What you should do:
Range to copy from the entries below: the line containing "Task: Click the end" through the line containing "1335x677 pixels.", inclusive. Retype only those lines, exactly, without any images.

Exercise input:
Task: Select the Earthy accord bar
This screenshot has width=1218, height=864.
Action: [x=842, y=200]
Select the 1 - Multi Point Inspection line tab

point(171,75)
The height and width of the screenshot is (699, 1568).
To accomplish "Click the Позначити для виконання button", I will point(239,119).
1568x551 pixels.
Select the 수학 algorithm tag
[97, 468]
--
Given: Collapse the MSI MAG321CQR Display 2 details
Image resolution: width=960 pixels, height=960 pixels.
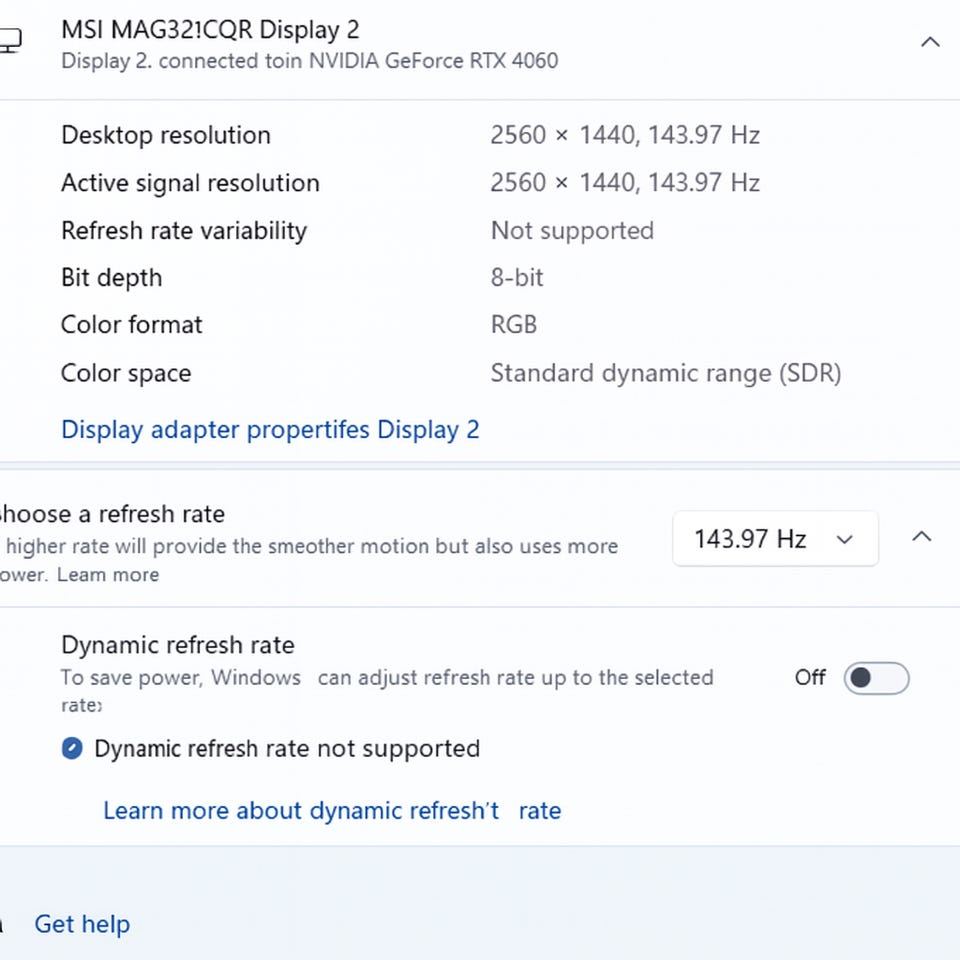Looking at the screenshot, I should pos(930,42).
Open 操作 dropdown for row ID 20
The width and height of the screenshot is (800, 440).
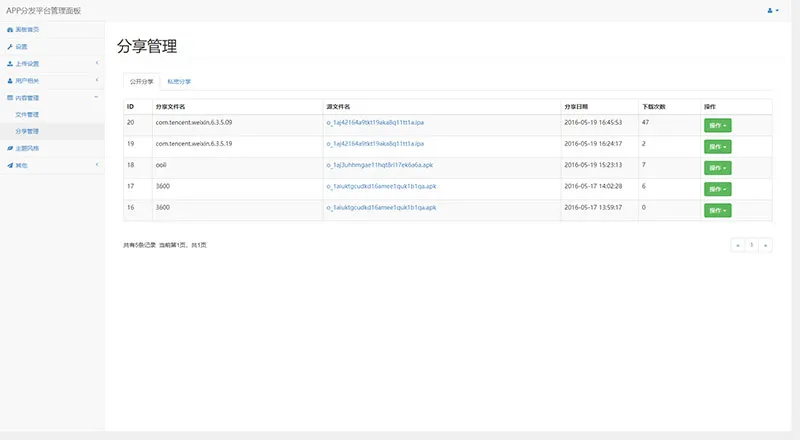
==
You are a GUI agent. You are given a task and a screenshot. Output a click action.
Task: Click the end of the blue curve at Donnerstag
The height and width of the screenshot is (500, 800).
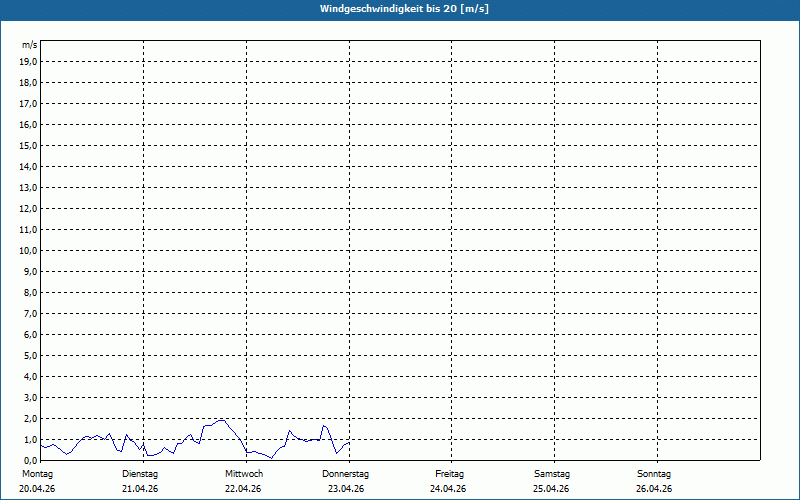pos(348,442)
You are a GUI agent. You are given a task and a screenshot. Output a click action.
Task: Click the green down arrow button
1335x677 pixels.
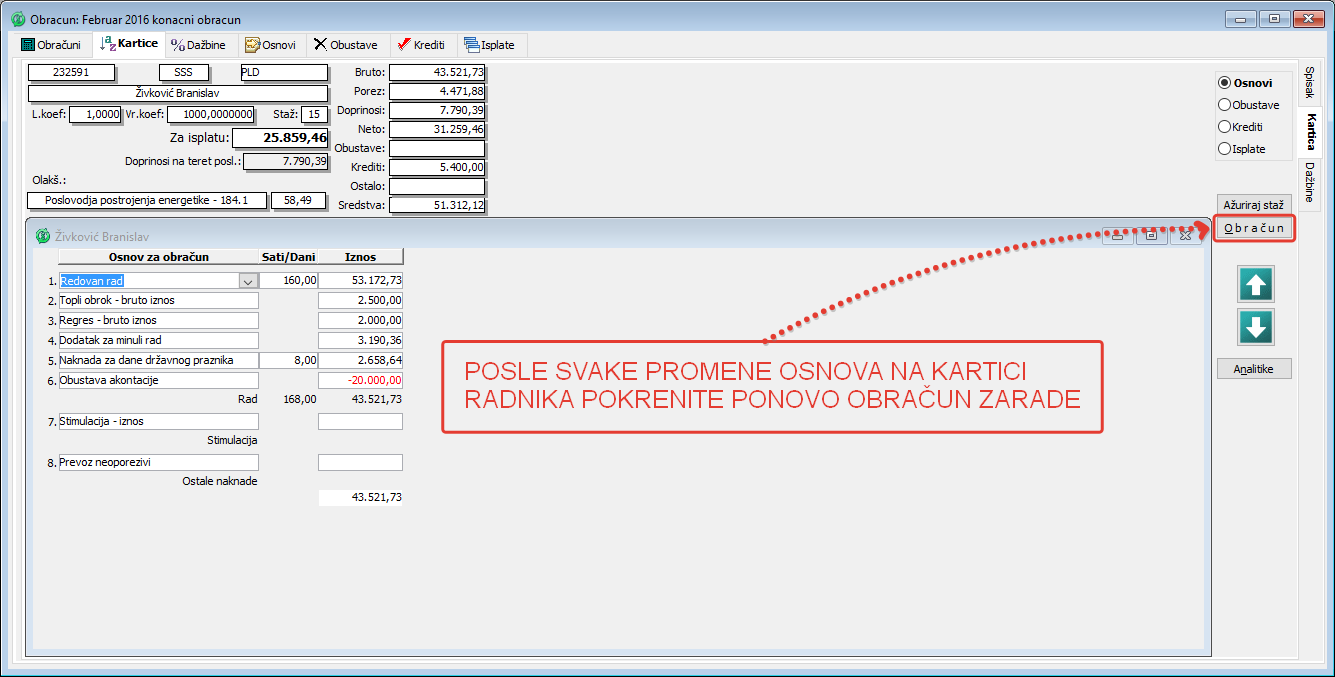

Answer for the task:
Task: Click the end of the blue curve at Donnerstag
The height and width of the screenshot is (500, 800).
pos(348,442)
You are a GUI agent. You are given a task and a screenshot. Output a click action.
Task: Click the green down arrow button
1335x677 pixels.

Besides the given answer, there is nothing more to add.